Mehmet Akif, son günlerinde, hasta yatağında yatarken kendisine İstiklal Marşı için "Acaba yeniden yazılsa daha iyi olmaz mı?" diye bir sual sorulmuş. Akif'in şu cevabı, bu marşın neyin destanı, neyin mahsulü olduğunu anlatacak bir vecizedir:
"O şiir bir daha yazılamaz, onu ben de yazamam; onu yazmak için o günleri görmek, o günleri yaşamak lazım. Allah, bir daha bu millete bir İstiklal Marşı yazdırmasın."
Tarihçe
Maarif Vekaleti, Türk Kurtuluş Savaşı'nın başlarında, İstiklâl Harbi'nin millî bir ruh içerisinde kazanılması imkânını sağlamak amacıyla 1921'de bir güfte yarışması düzenledi. Yarışmaya toplam 724 şiir katıldı. Eser gönderenler arasında Kâzım Karabekir, Hüseyin Suat Yalçın, İsak Ferrara, Muhittin Baha Pars ve Kemalettin Kamu gibi tanınmış isimler de vardı. "Çanakkale Şehitlerine" ve "Bülbül" gibi şiirlerin sahibi Mehmet Âkif'in "Milletin başarılarının para ile övülemeyeceğini" düşündüğü için yarışmaya katılmak istemediği bilinir.

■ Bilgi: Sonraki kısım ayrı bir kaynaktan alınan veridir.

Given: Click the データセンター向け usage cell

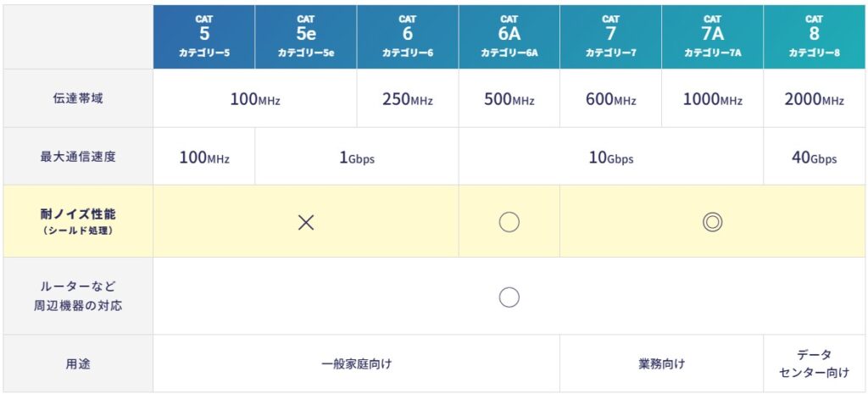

Son şiir gönderme tarihi olan 23 Aralık 1920'den sonra Eğitim Bakanlığı güfteleri incelemiş ancak içlerinde istiklal marşı olabilecek bir eser bulamamıştı. Mehmet Âkif, Maarif Vekili Hamdullah Suphi Bey'in kendisine yazdığı 5 Şubat 1921 tarihli davet mektubundan sonra fikrini değiştirerek Ankara'daki Taceddin Dergâhı'ndaki odasında, Türk ordusuna hitap ettiği şiiri kaleme aldı ve Bakanlığa teslim etti. Şiirde şair; Kurtuluş Savaşı'nın kazanılacağına olan inancını, Türk askerinin yürekliliğine ve özverisine güvenini, Türk ulusunun bağımsızlığa, Hakk'a, yurduna ve dinine bağlılığını dile getirmiştir. Hamdullah Suphi Bey, Âkif'in şiirinin önce cephede asker arasında okunmasına karar verdi. Batı Cephesi Komutanlığına gönderilen şiir, askerin beğenisini kazandı. İstiklâl Marşı, 17 Şubat 1921 tarihinde Ankara'da Hâkimiyet-i Milliye ve Sebilürreşad gazetelerinde, 21 Şubat 1921'de Kastamonu'da Açıksöz gazetesinde yayımlandı.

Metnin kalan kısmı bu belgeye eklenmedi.